[Provided entries — start]

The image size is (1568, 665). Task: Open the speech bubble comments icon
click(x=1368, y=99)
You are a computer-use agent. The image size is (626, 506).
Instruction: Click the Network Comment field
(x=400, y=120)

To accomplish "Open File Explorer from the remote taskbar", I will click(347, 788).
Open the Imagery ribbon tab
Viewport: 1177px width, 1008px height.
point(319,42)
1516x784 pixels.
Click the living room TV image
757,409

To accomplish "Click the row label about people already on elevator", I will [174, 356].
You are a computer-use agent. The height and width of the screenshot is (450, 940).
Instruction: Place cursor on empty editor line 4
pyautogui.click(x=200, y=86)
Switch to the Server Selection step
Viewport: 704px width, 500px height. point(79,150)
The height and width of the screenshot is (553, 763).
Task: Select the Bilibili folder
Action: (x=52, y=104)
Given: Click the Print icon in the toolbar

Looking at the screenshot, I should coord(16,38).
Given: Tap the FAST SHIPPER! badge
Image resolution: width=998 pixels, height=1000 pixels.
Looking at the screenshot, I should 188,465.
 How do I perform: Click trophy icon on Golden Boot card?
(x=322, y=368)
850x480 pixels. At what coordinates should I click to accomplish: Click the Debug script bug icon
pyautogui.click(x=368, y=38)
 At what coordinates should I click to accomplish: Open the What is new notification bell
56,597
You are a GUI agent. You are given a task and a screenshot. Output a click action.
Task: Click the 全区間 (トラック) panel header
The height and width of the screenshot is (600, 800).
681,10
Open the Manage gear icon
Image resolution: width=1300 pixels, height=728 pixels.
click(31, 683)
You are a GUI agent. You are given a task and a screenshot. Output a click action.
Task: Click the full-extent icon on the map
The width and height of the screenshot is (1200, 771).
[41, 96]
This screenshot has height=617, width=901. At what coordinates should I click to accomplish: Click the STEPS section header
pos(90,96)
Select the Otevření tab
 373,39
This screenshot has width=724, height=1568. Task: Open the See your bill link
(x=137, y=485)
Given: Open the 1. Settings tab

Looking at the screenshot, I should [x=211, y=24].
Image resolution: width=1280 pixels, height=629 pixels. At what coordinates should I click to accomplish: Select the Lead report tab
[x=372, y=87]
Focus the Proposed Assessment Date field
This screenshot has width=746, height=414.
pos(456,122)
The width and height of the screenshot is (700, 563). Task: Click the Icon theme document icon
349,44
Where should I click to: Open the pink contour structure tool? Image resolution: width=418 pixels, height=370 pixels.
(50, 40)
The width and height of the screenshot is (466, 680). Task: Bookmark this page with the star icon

[Provided entries — finish]

-- To do --
Your reply should consist solely of the number of lines above that contain the word "agent".

-- Exercise output --
4